Retype, exactly as they appear below, the lines between the line holding "[Home] (206, 60)" and the line holding "See more products (206, 329)", both ends included.
Start of ENTRIES SHOWN
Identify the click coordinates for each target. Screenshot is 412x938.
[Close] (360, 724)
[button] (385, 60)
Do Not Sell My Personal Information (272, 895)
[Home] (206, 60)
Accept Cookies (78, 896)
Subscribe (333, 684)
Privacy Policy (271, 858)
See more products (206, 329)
End of ENTRIES SHOWN
Start of ENTRIES SHOWN
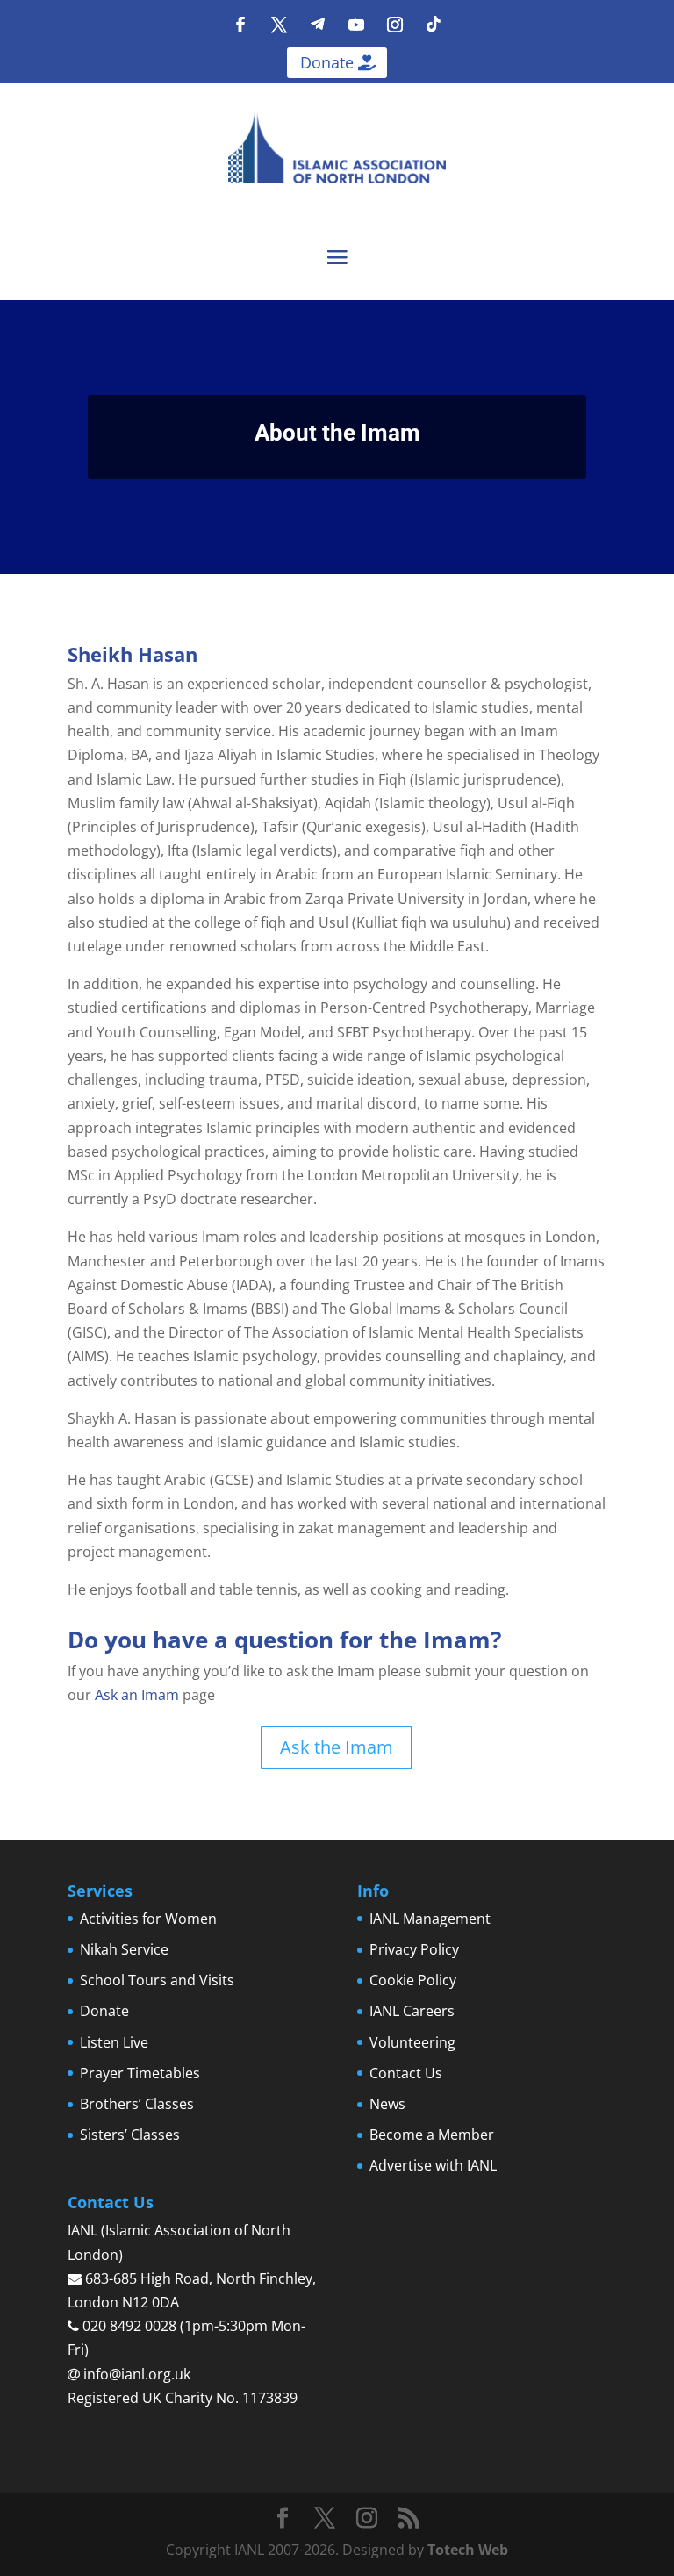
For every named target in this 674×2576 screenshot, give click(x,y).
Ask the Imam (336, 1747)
End of ENTRIES SHOWN
● **TASK SOLUTION**
[Home] (206, 60)
Accept Cookies (78, 896)
Subscribe (333, 684)
Privacy Policy (271, 858)
See more products (206, 329)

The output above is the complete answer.